A researcher at the University of Gothenburg has refuted popular notion that old people are a rather homogenous group - as they are considered to be ill, lonely and unable to take care of themselves. 'But the truth is', he says, 'that the differences among people grow with age'.
As part of his doctoral thesis, Bo G Eriksson conducted a study that followed people from their 70th to their 90th year of life.
The expert studied participants of the extensive and unique so-called H-70 study, which is based on a group of randomly selected individuals born in 1901 and 1902 who were followed closely over their entire lifetimes.
Eriksson's study focused on the period from their 70th to their 90th year of life. And it turned out that people become more and more different as they age.
'The perception of old people having similar interests, values and lifestyles can lead to age discrimination. However, I found that, as people age, these stereotypes become more and more untrue,' says Eriksson.
Eriksson also studied differences in causes of death with increasing age, and again found indications of possible age discrimination.
Eriksson explored how social conditions can affect longevity, and found four mechanisms at work. The first two relate to creation of social facts. Examples of social facts include promises and agreements that strengthen the identities of individuals. The third mechanism relates to how a person builds and maintains self esteem by successfully responding to challenges. The fourth mechanism consists of everyday conversations, which decrease anxiety and offer support in everyday decision making, improves attention and gives the brain and the memory a healthy workout.
"Taken together, these mechanisms also contribute to increased everyday activity, which has some beneficial physical effects," says Eriksson.

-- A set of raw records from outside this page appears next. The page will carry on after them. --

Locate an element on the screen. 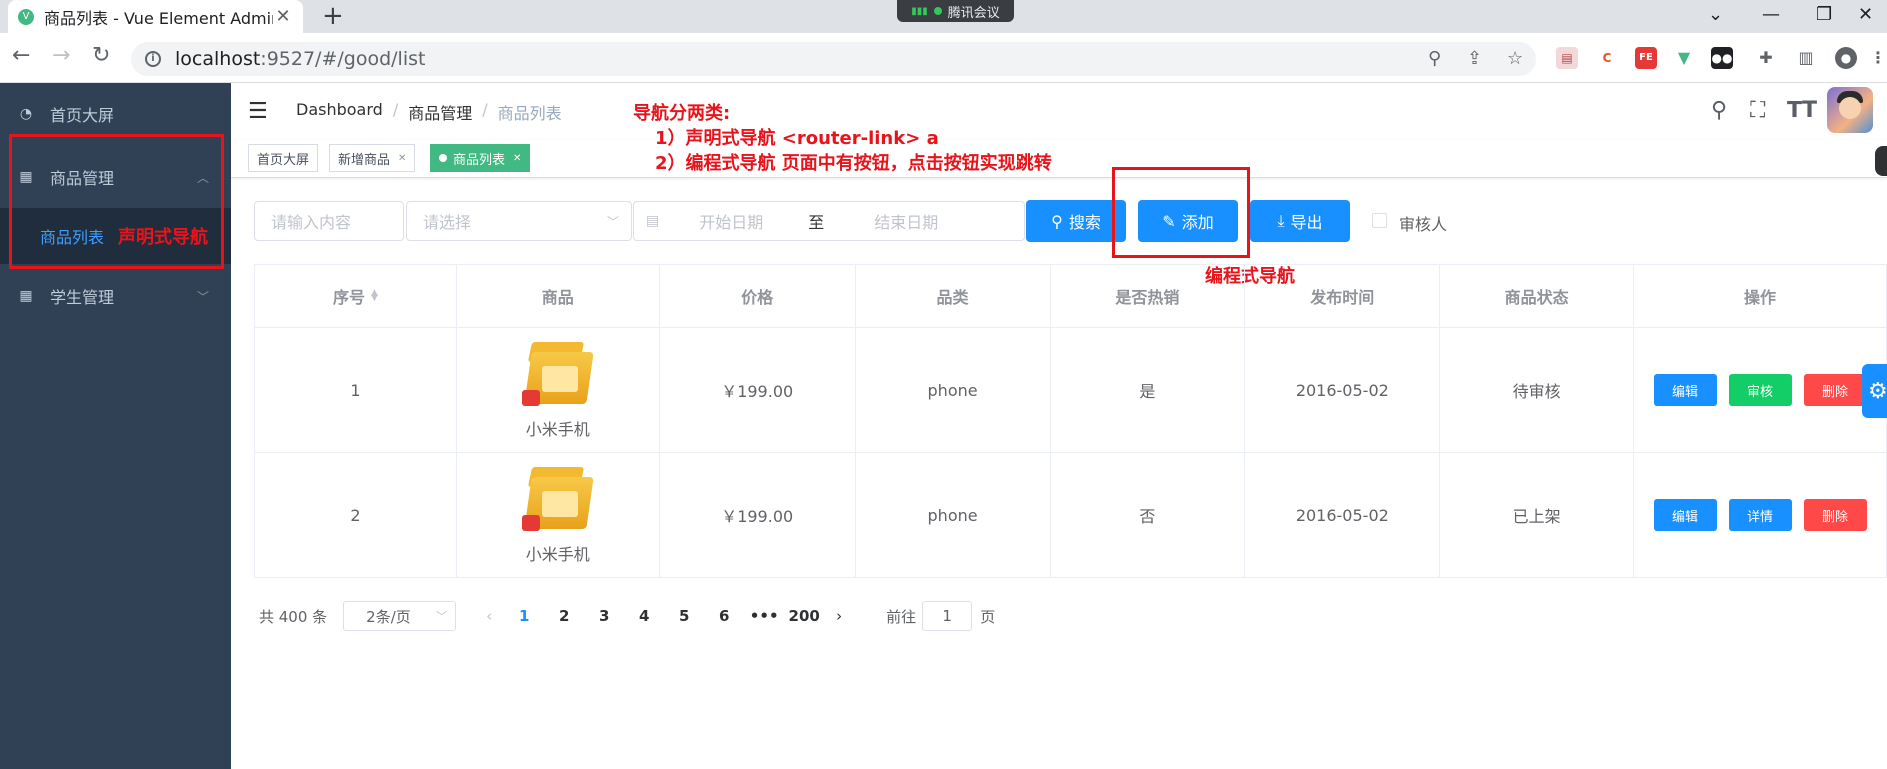  cell-index: 2 is located at coordinates (356, 516).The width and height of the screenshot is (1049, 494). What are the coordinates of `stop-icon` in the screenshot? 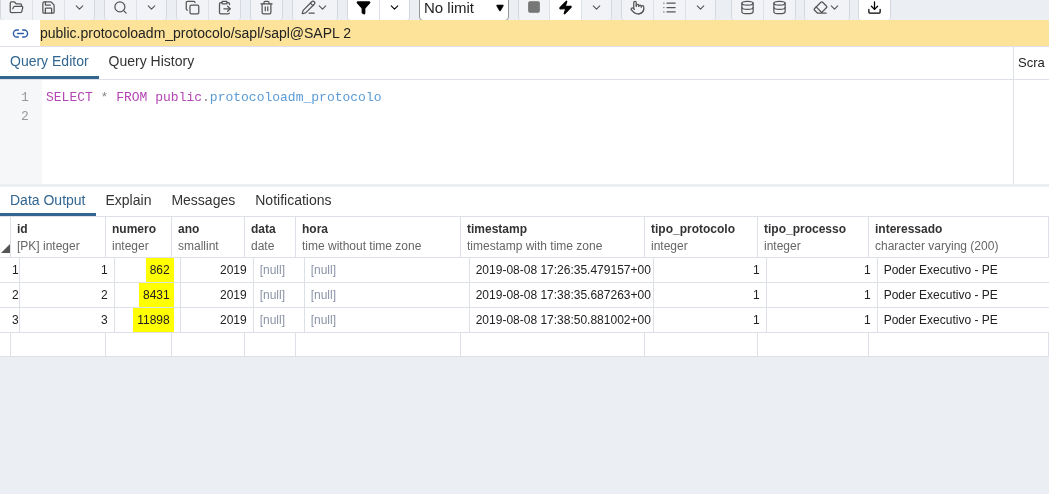 It's located at (534, 7).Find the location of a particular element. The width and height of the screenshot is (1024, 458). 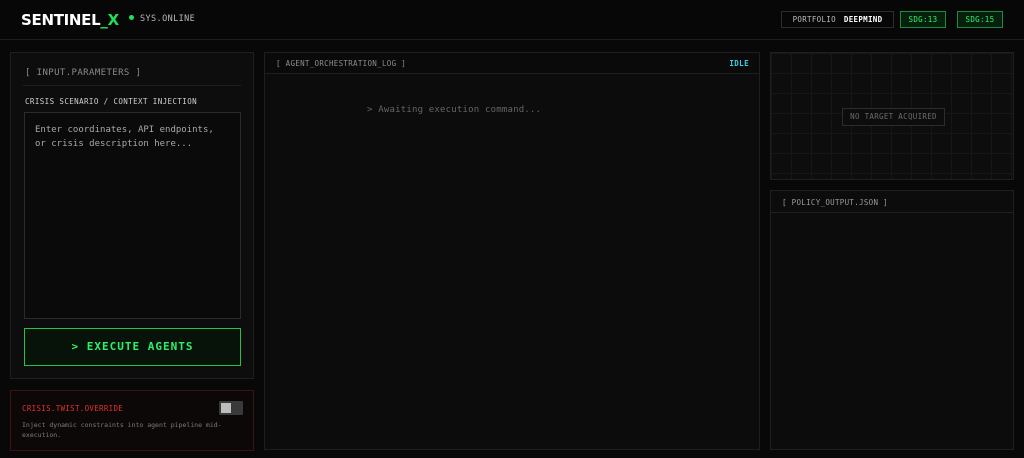

log-status-badge: IDLE is located at coordinates (739, 64).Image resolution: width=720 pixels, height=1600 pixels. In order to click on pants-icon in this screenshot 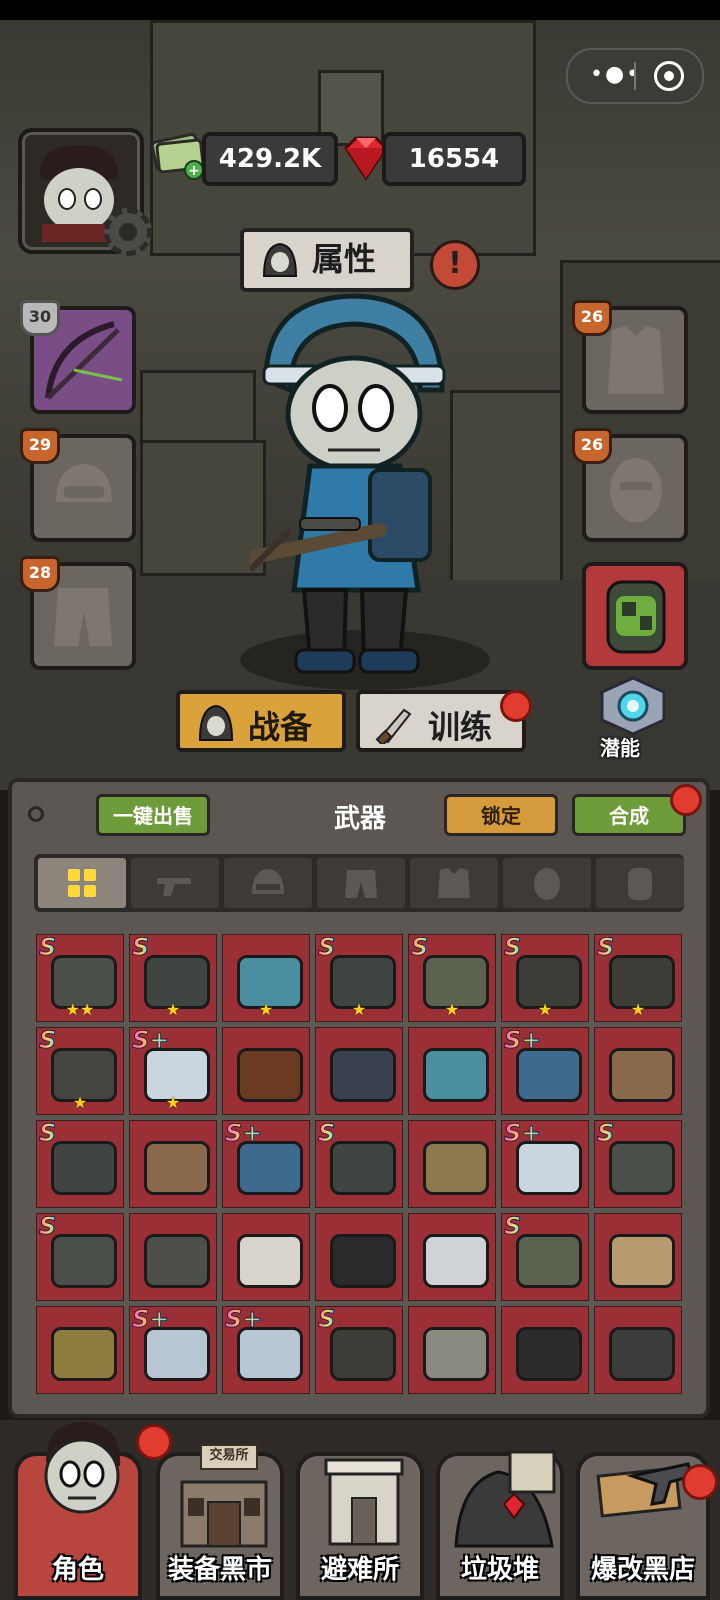, I will do `click(361, 884)`.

Moreover, Eriksson applied two different methods to predict people's lifespan: one that researchers commonly use when calculating probability and one that is based on artificial neural networks (ANN), which is common in research on artificial intelligence. It turned out that the ANN method was more effective in complex situations where traditional methods do not work. ANN may therefore be appropriate in evaluations of results produced with traditional research methods.